Staff Site Reliability Engineer @ Platform Science

Who We Are

At Platform Science, we’re working to connect everything that moves.

Founded in 2015, we are an open IoT platform that partners with innovative fleets, application developers, vehicle manufacturers, and equipment providers in the transportation industry to deliver revolutionary solutions to supply chain professionals across the globe.

Our employees are an engaging, diverse group of people who believe in the power of great ideas. We hire people with different experiences and perspectives to build a company culture that fuels growth through innovation.

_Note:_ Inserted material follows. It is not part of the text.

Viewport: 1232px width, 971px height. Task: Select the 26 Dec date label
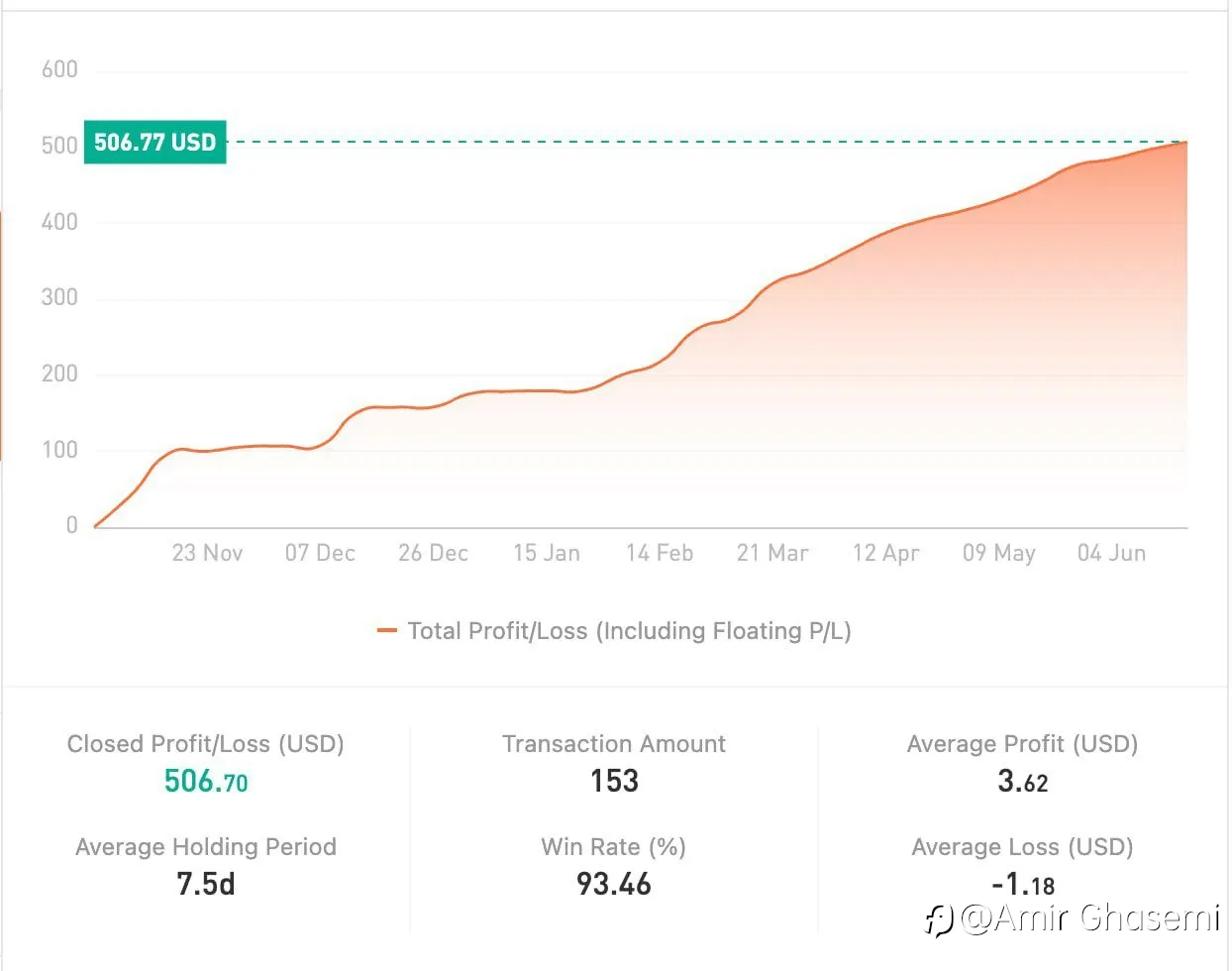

We value thoughtful actions and empathy for others. We approach challenges with resiliency and creativity, while encouraging transparency because, no matter our backgrounds or responsibilities, we are one team.

About the Role

We are looking for a qualified Staff SRE to join our team in San Diego, CA (or remote). You will be hired to solve operational problems and provide support to development teams for critical business applications in production. Our focus is to ensure reliability in all production services and enable dev teams to be able to measure their reliability to effectively make decisions.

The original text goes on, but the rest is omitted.